Bayesian approaches for combining and interpreting the results of event detection algorithms from many varied real time data sources
Contact Person: John Berezowski
Duration: 2016 - 2019
This project builds upon the results of previous research that supports the development of an early detection system for diseases of livestock in Switzerland. One component of the early detection system is a syndromic surveillance (SyS) system that will, as data sources become available, monitor many time series from multiple livestock data sources in one system. Analyzing many time series on one system has many advantages including providing more information about the population. However there are challenges and interpreting the results of many event detection algorithms will require additional methods. Since SyS is continuous and aims to be real time (or near real time) these methods will need to be automated so they can be run frequently; as new data becomes available, ultimately on a daily basis.
Bayesian Networks and Naïve Bayesian Classifiers are methods that have been shown to perform well when making inferences from many data. These methods can also be used to combine data with other forms of knowledge, such as expert knowledge, and can be updated as new data becomes available (Witten). They have been used in public health and animal health surveillance. This project will adopt a Bayesian approach to interpreting the results of many event detection algorithms. To enhance the method, knowledge about livestock diseases (from experts and the literature) and the characteristics of the time series under surveillance (from BLV early detection team members) will be incorporated into the method.

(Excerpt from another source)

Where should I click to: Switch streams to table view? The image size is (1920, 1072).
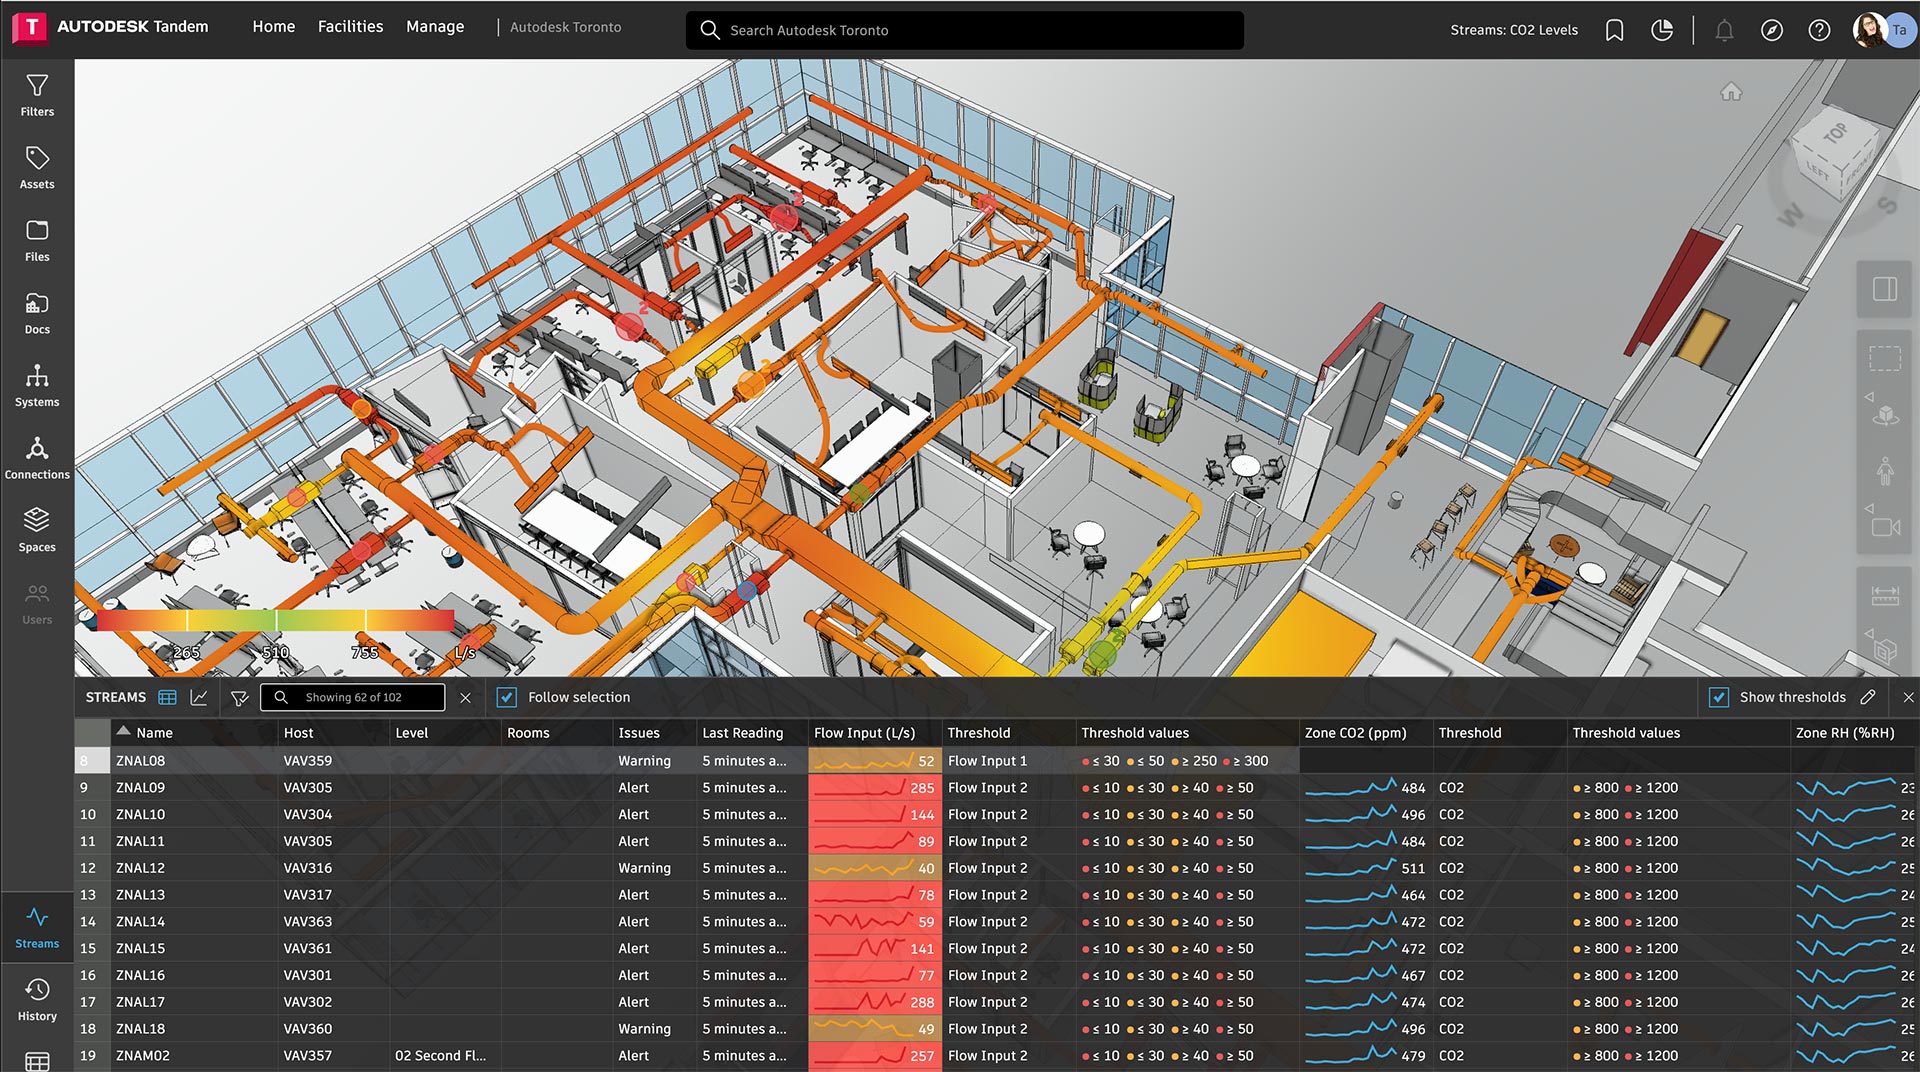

The first deliverable will be an automated tool that calculates likelihood estimates for diseases under surveillance and ranks them according to the likelihood that they may be causing an epidemic in the population. Other deliverables will be enhancements to the tool to estimate the likelihood that there is an epidemic ongoing, and to estimate the likelihood that the epidemic is due to a previously unseen emerging disease. The method will be designed to run on data that are available to the BLV early detection system. It is expected that by the start date of the project, available databases will include the ALIS and TVD databases. The method will be piloted in cattle, and on a small number of diseases. The project will be a collaborative effort between the Veterinary Public Health Institute (VPHI) and the BLV early detection group, thereby ensuring that the project outputs are a useful addition to livestock surveillance in Switzerland.